1. There are undefined entities: the random experiment (tossing coin) and the outcome.
2. Sample space: Set of all possible outcomes of a random experiment: it can be “heads v tails”, “number of flips in the air”, etc. So the sample space depends on what we are examining.
3. Events: These are the subsets of \(\Omega\) which are of “interest”. For example, “at least two heads in 3 coin tosses”: \(\bf A=\{HHH\},\{THH\},\{HTH\},\{HHT\}\). If \(\omega \in \bf A\) the event has occurred.
An \(\color{blue}{\text{ALGEBRA}}\) (without the \(\sigma\)) is a collection \(\mathcal F_o\) of subsets of \(\Omega\) that fulfills:
1. The null set \(\varnothing \in \mathcal F_o\);
2. If \(\bf A \in \mathcal F_o\), then \(\bf A^c \in \mathcal F_o\) (closed under complementation), which implies \(\varnothing^c = \Omega \in \mathcal F_o\) and
3. if \(\bf A \in \mathcal F_o\) and \(\bf B \in \mathcal F_o\), \(\bf A \cup \bf B \in \mathcal F_o\) (\(\color{red}{\text{closed under finite unions}}\)), or what is the same, finite intersections).

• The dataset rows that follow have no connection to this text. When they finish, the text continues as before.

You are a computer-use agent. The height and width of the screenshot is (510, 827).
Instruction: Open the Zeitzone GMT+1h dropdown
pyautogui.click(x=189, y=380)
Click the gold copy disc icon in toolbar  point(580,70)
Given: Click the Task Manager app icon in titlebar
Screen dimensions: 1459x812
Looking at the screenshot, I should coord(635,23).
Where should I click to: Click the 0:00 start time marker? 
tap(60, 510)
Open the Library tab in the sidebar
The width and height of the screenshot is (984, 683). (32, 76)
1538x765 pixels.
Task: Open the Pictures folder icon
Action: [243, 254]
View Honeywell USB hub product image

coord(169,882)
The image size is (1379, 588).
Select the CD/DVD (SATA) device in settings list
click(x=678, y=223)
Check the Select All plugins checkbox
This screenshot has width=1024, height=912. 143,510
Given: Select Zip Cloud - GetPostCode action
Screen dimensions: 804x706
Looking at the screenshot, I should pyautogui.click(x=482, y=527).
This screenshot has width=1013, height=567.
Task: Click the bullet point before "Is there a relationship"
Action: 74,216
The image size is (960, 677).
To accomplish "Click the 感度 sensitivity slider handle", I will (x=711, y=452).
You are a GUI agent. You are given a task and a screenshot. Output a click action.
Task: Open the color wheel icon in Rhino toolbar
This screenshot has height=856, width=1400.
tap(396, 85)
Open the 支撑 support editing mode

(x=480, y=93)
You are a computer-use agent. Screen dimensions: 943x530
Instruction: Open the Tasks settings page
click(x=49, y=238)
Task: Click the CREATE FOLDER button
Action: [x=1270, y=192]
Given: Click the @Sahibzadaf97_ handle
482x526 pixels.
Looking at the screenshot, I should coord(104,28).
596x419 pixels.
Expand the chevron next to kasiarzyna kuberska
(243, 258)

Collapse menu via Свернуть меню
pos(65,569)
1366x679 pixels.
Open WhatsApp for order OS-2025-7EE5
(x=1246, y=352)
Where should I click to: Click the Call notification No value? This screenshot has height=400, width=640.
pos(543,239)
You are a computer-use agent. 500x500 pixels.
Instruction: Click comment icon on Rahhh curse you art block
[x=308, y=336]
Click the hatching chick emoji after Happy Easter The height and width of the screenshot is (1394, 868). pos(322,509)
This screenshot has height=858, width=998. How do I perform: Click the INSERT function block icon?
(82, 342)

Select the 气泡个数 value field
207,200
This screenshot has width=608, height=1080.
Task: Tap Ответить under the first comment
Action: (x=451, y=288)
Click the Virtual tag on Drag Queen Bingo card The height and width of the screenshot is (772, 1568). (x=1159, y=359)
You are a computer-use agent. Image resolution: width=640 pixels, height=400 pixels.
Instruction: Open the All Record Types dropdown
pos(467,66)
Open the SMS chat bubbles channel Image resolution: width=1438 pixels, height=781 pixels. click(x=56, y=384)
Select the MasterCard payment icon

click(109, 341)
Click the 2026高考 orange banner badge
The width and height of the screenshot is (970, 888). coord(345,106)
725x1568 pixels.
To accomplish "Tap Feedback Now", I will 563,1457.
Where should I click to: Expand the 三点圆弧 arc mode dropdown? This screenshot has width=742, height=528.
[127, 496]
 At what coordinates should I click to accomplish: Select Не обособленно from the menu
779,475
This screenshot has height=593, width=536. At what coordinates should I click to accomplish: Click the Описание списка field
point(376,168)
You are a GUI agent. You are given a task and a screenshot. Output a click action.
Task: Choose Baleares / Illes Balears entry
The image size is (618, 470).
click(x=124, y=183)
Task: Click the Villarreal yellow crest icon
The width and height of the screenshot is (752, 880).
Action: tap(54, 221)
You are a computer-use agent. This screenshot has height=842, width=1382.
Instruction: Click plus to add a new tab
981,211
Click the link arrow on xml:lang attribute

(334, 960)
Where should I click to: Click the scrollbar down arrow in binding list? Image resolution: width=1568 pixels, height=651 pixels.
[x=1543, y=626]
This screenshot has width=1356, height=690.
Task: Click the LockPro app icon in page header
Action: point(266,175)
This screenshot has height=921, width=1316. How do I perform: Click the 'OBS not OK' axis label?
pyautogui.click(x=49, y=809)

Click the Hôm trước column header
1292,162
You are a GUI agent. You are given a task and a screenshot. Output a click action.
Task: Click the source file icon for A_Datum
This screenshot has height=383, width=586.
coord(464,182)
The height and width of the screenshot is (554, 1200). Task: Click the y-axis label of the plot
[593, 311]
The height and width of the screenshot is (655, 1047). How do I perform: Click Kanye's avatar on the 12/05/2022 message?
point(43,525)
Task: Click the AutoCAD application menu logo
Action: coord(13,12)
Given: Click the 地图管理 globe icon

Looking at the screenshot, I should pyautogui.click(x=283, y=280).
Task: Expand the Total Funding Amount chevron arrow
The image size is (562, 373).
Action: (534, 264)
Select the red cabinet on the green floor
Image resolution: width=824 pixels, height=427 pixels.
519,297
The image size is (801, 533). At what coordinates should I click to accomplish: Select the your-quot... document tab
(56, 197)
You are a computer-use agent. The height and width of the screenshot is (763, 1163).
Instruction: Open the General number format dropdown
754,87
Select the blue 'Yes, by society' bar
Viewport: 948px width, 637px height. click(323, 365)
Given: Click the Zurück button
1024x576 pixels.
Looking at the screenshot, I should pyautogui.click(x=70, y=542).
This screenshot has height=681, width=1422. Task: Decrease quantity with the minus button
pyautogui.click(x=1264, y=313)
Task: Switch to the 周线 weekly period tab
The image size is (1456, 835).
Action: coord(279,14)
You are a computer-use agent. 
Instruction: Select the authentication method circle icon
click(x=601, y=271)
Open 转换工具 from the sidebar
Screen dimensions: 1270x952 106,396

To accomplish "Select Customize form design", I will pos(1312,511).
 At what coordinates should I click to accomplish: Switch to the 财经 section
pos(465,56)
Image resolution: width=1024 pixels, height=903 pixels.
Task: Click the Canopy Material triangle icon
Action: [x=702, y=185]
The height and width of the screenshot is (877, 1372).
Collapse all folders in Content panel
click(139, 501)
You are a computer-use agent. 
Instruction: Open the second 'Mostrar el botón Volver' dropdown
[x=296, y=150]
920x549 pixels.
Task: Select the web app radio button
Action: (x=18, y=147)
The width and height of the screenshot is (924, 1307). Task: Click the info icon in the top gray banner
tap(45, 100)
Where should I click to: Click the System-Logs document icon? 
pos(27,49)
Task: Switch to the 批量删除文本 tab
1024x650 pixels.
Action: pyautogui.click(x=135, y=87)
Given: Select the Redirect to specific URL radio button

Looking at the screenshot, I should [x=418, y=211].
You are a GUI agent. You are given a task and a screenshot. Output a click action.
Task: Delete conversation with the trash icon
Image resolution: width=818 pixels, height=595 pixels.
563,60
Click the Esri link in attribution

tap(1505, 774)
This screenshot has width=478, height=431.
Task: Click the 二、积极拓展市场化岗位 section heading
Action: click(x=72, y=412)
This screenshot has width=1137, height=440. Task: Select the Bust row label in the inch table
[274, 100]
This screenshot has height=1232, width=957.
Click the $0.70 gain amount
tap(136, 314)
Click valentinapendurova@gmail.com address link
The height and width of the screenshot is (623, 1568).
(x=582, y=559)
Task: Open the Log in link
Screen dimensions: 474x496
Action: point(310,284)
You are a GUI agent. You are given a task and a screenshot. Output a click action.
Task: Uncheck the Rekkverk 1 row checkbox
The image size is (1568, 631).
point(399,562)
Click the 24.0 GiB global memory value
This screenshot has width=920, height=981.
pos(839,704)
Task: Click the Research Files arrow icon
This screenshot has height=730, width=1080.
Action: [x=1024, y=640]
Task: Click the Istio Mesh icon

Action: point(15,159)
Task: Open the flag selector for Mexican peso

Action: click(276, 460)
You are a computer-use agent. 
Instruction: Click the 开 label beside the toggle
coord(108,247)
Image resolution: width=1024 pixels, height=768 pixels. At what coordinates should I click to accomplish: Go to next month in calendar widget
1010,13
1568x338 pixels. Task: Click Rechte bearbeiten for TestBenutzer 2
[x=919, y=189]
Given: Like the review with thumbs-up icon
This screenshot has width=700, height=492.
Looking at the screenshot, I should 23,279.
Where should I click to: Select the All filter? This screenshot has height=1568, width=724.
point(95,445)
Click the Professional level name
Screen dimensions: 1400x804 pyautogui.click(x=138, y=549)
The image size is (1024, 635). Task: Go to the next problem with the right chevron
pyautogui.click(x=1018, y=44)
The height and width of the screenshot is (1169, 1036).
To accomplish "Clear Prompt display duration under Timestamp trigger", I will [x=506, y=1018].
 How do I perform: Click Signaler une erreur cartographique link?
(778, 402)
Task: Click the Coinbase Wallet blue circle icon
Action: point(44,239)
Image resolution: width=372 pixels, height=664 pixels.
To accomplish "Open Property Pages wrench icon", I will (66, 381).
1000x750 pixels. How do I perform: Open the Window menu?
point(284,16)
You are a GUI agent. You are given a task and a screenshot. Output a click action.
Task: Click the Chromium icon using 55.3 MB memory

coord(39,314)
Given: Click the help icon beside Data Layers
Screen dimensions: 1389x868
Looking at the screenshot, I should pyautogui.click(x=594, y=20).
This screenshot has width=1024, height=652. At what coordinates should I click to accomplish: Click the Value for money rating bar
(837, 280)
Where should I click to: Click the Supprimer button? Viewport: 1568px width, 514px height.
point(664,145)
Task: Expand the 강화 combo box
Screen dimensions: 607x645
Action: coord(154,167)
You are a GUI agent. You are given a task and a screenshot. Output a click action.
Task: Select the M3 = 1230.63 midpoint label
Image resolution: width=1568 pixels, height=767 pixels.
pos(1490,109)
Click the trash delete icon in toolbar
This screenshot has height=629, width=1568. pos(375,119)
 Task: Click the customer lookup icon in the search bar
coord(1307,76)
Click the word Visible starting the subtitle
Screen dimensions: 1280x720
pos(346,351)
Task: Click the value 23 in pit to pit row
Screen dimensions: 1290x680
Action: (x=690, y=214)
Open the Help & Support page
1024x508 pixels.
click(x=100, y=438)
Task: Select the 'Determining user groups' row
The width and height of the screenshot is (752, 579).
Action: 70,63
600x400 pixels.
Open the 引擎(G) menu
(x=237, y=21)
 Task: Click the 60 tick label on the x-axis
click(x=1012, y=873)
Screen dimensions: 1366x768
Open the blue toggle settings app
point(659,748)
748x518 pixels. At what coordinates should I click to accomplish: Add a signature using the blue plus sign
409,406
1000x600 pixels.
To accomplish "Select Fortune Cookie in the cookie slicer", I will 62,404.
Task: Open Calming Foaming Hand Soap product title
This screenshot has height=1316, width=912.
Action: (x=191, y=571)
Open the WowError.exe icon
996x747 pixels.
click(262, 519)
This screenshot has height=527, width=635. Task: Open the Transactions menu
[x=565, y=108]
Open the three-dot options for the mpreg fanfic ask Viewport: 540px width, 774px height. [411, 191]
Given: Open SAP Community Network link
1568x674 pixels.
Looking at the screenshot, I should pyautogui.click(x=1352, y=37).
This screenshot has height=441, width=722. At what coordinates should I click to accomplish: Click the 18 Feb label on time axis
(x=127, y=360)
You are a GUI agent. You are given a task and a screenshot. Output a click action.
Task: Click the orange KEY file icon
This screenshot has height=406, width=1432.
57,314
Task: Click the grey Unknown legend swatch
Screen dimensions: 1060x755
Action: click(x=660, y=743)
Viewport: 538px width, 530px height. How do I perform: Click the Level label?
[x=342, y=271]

However, we need more structure than an algebra - “finite unions” is too restrictive. We need a sigma algebra, \(\mathcal F\), so as to be able to build up all interesting events based on complementary sets and unions. A \(\color{blue}{\text{SIGMA ALGEBRA}}\):
1. Contains the null set: \(\varnothing \in \mathcal F\).
2. If \(\bf A \in \mathcal F\), then \(\bf A^c \in \mathcal F\) (closed under complementation).
3. If \(\bf A_1, \bf A_2,\cdots\) is a countable collection of subsets in omega, \(\bigcup\limits_{i=1}^{\infty}A_i \in \mathcal F\). This symbol means the set of all outcomes (\(\omega\)’s) in at least one of the events (\(A_i\)’s). Of note, \(\bigcup\limits_{i=1}^{\infty}A_i\) is the same symbol \(\bigcup\limits_{i \in \mathbb N}A_i\). And this property is expressed as “\(\color{red}{\text{closed under COUNTABLE INFINITE unions}}.\)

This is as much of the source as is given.